Ms Lim was carrying out gas analysis on a cylinder when a series of explosions broke out at 21 Tanjong Kling Road on the day of the incident.
She was killed instantly. Three of her colleagues in the lab and four other employees were hurt as well. Their injuries included brain haemorrhage, lacerations and abrasions.
In closed-circuit television footage of the incident, Ms Lim was last seen touching a regulatory valve assembly connected to a gas cylinder before the video went black.
The primary failure was found to be an unqualified weld joint in the bullet stem of the regulatory valve assembly, that had been modified and not properly checked before use.
As a result, a flammable methane-oxygen-nitrogen mix leaked from the equipment when the cylinder was being tested and was likely ignited by frictional heat.
Investigations found that during the time Choo oversaw the laboratory, LNOX did not have any system for tracking and maintaining regulatory valve assemblies.
No records were kept of when the regulatory valve assemblies were bought, who were their suppliers, which ones were modified and whether the modifications were approved.
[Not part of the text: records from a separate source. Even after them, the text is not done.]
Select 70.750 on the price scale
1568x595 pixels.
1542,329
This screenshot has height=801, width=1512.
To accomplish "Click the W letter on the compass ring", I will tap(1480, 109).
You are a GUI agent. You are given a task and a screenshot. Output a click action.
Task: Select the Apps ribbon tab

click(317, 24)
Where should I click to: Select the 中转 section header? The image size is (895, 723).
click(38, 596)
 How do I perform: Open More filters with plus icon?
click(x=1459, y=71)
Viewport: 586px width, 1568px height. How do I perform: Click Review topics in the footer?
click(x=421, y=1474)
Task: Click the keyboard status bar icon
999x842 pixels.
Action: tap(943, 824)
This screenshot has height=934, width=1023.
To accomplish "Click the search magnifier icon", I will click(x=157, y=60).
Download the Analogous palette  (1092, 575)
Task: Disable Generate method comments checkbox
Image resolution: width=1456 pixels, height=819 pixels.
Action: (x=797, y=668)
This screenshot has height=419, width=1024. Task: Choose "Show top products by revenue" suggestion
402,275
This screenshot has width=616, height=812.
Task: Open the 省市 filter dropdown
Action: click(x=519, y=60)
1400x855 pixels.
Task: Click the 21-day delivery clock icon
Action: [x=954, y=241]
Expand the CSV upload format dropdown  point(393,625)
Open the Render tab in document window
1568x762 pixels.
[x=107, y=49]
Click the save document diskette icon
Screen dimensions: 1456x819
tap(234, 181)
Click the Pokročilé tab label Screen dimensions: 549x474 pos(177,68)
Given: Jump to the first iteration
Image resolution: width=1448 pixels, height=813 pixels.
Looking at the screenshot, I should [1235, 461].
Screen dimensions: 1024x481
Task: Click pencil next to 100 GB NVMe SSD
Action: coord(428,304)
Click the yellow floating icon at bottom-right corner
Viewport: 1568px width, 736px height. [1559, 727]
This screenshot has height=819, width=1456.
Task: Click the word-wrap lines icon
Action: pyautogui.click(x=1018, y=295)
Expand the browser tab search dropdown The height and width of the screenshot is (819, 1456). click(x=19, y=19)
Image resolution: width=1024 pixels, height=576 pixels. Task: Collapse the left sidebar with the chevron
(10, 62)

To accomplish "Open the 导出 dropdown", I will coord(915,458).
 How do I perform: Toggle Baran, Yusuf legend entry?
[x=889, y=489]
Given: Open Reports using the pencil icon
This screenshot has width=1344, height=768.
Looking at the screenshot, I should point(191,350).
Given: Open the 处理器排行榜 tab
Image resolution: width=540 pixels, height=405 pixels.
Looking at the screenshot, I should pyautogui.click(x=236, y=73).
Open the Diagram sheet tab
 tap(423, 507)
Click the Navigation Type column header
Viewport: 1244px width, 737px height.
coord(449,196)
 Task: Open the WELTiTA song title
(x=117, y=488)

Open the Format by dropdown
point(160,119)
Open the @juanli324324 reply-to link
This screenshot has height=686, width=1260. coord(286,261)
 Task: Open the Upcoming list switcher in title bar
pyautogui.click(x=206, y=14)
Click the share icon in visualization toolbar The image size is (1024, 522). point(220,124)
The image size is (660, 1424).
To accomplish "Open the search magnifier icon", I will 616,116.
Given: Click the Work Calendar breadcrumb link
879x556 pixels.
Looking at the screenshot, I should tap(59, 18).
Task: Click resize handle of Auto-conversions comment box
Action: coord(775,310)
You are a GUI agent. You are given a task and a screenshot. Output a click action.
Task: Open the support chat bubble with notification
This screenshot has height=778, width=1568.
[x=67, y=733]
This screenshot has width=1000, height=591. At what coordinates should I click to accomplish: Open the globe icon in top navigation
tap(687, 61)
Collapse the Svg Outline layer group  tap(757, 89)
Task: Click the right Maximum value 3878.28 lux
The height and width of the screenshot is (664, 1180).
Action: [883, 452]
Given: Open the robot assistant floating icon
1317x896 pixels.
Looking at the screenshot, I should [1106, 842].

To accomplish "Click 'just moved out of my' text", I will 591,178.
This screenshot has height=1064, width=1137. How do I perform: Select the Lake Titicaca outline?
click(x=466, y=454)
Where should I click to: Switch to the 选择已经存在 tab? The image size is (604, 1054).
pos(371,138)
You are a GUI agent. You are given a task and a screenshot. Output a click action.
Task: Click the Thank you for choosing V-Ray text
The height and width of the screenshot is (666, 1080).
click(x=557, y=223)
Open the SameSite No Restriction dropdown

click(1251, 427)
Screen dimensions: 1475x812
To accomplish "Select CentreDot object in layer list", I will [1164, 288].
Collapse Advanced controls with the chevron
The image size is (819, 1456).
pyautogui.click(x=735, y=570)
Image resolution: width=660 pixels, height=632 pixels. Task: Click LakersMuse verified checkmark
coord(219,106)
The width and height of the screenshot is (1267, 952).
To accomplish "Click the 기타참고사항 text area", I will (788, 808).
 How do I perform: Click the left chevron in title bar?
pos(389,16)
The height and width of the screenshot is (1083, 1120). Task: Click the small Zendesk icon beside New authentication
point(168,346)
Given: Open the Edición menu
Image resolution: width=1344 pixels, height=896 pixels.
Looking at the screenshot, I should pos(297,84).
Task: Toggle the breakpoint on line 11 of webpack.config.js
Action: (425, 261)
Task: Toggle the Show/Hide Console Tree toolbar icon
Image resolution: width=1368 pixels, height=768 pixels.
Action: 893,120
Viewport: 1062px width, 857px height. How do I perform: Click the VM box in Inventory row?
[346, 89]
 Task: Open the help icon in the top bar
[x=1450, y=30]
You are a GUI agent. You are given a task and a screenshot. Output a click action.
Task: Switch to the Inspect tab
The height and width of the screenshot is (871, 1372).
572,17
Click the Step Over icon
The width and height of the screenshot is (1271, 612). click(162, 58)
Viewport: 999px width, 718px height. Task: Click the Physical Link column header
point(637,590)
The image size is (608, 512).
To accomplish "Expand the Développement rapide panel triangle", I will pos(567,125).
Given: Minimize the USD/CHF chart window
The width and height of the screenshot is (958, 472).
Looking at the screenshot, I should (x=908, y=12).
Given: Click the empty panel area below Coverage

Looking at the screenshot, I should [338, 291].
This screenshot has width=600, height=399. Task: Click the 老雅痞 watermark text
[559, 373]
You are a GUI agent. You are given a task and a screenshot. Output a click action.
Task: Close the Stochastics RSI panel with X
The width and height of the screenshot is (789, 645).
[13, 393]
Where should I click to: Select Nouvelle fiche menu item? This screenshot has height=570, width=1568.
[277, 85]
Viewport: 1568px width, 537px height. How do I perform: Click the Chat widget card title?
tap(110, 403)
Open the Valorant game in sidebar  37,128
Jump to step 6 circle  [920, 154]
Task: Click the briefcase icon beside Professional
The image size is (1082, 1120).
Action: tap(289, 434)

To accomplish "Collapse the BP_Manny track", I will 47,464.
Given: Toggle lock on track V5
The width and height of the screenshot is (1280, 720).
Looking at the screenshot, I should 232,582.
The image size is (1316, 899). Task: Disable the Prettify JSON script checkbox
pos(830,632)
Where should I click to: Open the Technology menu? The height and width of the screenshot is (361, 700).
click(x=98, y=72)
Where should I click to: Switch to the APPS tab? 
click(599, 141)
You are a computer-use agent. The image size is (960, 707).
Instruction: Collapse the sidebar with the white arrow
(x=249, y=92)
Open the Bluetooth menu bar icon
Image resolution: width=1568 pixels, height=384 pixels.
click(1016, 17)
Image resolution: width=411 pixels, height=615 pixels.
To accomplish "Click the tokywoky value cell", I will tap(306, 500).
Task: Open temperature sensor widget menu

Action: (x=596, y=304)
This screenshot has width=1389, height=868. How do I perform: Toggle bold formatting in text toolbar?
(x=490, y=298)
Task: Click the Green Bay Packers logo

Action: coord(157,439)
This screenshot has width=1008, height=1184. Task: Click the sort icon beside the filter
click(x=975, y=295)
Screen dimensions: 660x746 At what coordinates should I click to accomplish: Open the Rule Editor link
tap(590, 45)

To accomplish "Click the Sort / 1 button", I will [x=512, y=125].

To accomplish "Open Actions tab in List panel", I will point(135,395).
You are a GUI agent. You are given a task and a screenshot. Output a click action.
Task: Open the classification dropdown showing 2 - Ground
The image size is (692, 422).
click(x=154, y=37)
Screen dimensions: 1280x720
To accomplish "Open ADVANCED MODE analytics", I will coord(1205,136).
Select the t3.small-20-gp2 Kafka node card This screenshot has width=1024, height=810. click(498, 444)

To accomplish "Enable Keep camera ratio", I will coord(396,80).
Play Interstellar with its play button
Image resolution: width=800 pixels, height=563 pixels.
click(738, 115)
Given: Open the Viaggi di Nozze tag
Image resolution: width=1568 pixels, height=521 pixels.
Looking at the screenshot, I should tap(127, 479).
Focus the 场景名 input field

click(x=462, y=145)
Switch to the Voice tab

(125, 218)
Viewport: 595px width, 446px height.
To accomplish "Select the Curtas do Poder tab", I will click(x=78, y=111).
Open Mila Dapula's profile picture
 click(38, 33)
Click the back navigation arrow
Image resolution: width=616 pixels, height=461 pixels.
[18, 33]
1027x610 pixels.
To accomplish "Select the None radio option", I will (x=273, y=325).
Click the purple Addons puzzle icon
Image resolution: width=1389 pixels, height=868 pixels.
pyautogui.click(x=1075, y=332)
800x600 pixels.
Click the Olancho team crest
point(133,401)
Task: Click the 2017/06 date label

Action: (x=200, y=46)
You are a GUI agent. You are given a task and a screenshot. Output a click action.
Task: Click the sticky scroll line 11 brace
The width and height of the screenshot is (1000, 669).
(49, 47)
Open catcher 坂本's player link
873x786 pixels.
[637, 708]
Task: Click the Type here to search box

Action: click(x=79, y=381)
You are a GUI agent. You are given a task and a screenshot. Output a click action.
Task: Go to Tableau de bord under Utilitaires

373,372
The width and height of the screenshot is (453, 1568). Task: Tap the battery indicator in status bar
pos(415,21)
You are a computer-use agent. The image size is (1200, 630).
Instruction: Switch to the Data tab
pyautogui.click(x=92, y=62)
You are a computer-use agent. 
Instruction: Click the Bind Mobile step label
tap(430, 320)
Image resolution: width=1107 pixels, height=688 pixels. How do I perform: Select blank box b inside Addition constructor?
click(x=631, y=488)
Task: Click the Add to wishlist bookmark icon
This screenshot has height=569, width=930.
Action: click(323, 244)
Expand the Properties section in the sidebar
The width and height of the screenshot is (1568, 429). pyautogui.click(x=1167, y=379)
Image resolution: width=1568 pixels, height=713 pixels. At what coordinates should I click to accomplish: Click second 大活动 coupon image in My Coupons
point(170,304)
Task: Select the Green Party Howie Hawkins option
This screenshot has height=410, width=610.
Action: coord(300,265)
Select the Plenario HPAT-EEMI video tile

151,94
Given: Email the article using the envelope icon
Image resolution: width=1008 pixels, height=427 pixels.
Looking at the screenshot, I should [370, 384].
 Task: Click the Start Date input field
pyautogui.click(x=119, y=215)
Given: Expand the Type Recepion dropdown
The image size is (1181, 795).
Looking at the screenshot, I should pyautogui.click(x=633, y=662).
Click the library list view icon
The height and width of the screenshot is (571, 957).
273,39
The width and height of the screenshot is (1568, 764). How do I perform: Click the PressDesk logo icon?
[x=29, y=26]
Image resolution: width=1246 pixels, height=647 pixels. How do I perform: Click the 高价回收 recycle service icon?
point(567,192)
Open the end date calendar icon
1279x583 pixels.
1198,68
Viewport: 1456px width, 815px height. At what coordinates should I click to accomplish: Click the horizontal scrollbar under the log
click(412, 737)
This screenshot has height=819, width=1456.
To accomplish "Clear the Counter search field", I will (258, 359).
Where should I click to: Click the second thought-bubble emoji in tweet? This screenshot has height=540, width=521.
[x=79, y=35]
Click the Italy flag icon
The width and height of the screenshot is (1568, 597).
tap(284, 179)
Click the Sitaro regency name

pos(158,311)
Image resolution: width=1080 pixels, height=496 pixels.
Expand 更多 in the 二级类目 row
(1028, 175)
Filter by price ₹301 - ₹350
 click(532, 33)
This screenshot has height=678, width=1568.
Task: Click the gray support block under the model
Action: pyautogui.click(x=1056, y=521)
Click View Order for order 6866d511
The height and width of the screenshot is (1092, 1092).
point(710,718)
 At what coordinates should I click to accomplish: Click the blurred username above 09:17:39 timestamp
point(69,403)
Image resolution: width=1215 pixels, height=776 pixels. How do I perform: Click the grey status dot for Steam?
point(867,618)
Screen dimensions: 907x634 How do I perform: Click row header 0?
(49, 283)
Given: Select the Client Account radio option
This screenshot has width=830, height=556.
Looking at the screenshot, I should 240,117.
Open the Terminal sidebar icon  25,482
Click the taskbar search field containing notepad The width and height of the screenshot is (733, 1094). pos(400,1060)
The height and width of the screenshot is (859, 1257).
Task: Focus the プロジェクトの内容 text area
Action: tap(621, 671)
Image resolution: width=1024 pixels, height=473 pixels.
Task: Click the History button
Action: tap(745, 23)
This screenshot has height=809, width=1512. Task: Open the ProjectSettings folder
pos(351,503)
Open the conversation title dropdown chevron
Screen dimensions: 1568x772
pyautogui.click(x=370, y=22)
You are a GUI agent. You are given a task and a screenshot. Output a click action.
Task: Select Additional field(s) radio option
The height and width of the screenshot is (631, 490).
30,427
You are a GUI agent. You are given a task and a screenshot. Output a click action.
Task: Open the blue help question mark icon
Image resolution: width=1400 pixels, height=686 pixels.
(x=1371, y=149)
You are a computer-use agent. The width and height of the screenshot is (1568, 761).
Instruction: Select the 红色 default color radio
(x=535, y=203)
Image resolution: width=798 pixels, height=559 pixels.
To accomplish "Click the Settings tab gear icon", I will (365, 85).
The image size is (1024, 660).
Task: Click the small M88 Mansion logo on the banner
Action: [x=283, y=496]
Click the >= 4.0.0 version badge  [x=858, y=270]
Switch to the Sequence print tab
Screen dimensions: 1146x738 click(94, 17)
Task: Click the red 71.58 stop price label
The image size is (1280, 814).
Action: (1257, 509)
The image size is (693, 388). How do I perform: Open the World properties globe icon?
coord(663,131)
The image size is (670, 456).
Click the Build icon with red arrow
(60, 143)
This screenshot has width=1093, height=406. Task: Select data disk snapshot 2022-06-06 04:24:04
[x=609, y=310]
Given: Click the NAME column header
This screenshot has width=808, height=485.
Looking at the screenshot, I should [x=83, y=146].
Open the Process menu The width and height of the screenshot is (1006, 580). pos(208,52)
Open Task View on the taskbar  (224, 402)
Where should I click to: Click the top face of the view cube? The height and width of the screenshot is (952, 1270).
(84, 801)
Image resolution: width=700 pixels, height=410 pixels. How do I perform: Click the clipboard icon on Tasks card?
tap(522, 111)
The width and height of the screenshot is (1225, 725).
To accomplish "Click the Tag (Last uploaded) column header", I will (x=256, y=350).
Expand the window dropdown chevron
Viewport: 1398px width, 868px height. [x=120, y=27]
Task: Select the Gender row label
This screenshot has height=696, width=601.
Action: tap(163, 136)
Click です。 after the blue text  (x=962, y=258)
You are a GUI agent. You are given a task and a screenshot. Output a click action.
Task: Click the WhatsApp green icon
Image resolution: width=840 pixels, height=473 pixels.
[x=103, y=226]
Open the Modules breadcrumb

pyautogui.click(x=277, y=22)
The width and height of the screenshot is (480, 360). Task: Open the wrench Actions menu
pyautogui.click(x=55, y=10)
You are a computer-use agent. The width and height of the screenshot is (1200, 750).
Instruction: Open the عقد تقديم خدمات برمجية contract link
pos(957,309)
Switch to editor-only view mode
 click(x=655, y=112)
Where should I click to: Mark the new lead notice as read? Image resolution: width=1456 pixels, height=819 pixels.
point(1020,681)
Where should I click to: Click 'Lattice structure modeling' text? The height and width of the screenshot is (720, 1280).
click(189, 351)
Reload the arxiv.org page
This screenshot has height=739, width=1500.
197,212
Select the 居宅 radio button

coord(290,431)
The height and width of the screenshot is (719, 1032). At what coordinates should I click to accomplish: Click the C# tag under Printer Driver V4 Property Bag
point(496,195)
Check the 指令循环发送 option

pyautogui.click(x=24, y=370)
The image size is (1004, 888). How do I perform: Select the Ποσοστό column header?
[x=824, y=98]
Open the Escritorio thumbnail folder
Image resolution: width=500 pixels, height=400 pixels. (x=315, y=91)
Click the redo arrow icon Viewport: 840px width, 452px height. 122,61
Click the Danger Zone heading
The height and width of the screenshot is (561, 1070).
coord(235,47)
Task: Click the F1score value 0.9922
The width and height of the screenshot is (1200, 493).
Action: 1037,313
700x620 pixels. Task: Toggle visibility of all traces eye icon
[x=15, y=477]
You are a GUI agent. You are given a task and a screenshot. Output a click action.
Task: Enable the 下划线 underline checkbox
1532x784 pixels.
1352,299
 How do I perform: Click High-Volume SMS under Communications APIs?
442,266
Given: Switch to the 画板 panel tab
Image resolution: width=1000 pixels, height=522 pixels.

Instead, the equipment was "randomly kept" in a toolbox cabinet and not individually accounted for, stated court documents. There was also no periodic testing or maintenance.
Investigations also found that there was no system in place for the accurate tracking of gas cylinders, including their contents.
Additionally, court documents stated that a safety manager discovered in October 2014 that the gas leakage indication lights of the gas detection system would blink occasionally without any obvious triggers, and the system was therefore not reliable.
Around May 2015, the manager received a quotation for his proposal to revamp the entire gas detection system at LNOX.
He showed Choo the proposal, but was informed that LNOX did not have the budget for this and was told to push the proposal in the following year. The fatal blast happened before the next year's budget process.
Ministry of Manpower prosecutor Khong Zi-wei sought a fine of S$45,000 to S$60,000, arguing that Choo's culpability was higher than Tham's as he had "significantly more experience" in gas manufacturing and worked more closely with laboratory operations.
Choo was previously the deputy managing director of National Oxygen, which merged with Leeden to form LNOX on Oct 1, 2014. He also oversaw the laboratory in that capacity.
"While actual harm did not take place during the accused's tenure, the potential for harm was always present, and it was only fortuitous for the accused that this harm did not materialise until after his resignation," said Mr Khong.
Defence lawyer Gregory Ong had argued that his client was less culpable than Tham, and said Choo could not be expected to "micro-manage" every LNOX department under his charge.
Choo could have been jailed for up to two years, fined up to S$200,000 or both for failing to take necessary measures to ensure the safety and health of employees.